There is no scenario where "unbounded fan-out" wins over "bounded fan-out with a generous cap." The cap can be very large. It just cannot be infinite.

Use Cases¶

When you see code that seems to require unbounded fan-out, the answer is almost always a bounded fan-out with the right cap.

You think you need…	You actually want…
Parallel HTTP fetches over N URLs	Worker pool of 16–64 workers
Process every row of a million-row DB result	Bounded errgroup with 8–16 limit
Spawn a goroutine per WebSocket connection	One per connection is acceptable if you cap connection count at the listener
Process every line of a log file	Worker pool; stream the file, do not load it
Fan-out per item in a queue message	Bounded pool sized to downstream capacity
Run N independent computations in parallel	Bounded pool of `runtime.NumCPU()`
Send notifications to every user	Bounded pool with backpressure
Crawl every URL on a website	Bounded crawler with a queue and a worker pool

The "one per connection" case deserves a footnote: it is acceptable because the listener already bounds the connection count, either through OS file descriptor limits or explicit net/http.Server.MaxConn configuration.
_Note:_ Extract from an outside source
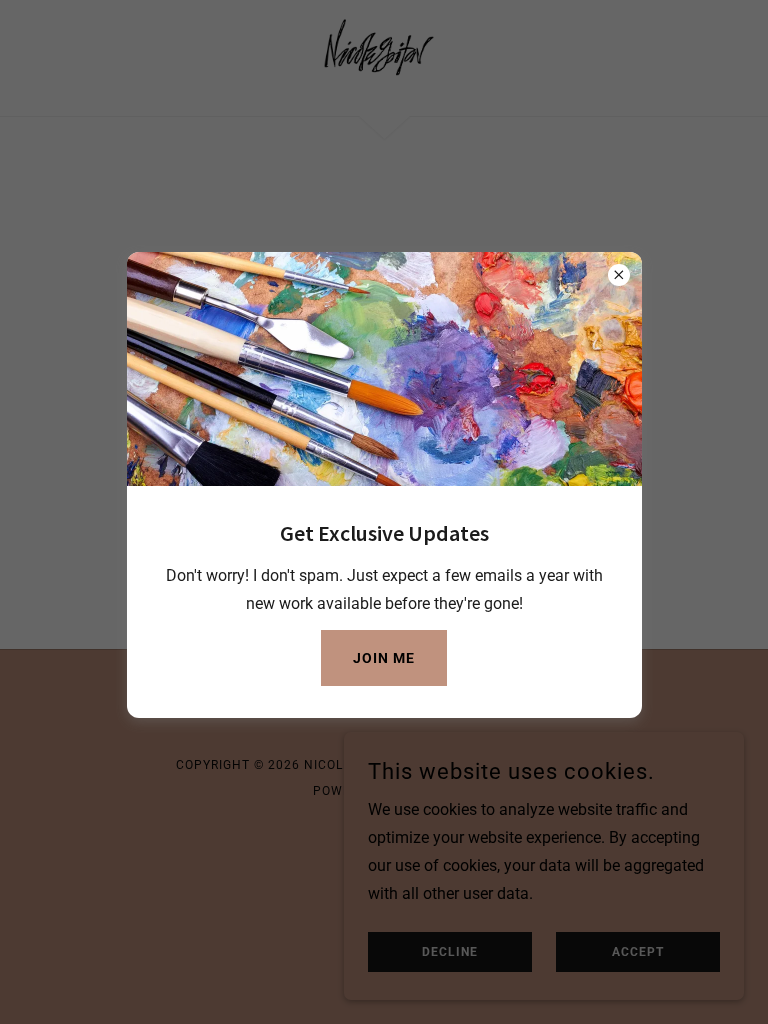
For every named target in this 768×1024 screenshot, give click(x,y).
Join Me (384, 658)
The cap is enforced earlier in the pipeline.

Code Examples¶

Example 1 — The anti-pattern in its purest form¶

package main

import (
    "fmt"
    "time"
)

func process(id int) {
    time.Sleep(100 * time.Millisecond)
    fmt.Println("done", id)
}

func main() {
    for i := 0; i < 100_000; i++ {
        go process(i) // unbounded
    }
    time.Sleep(2 * time.Second)
}

Run this; observe memory grow to several hundred MB. Bump the loop bound to 10_000_000 and watch the process die.

Example 2 — The simplest fix: `errgroup.SetLimit`¶

package main

import (
    "fmt"
    "time"

    "golang.org/x/sync/errgroup"
)

func process(id int) error {
    time.Sleep(100 * time.Millisecond)
    fmt.Println("done", id)
    return nil
}

func main() {
    g := new(errgroup.Group)
    g.SetLimit(16)
    for i := 0; i < 100_000; i++ {
        i := i
        g.Go(func() error { return process(i) })
    }
    _ = g.Wait()
}

Memory stays flat. Throughput is throttled by the limit, which is what we want.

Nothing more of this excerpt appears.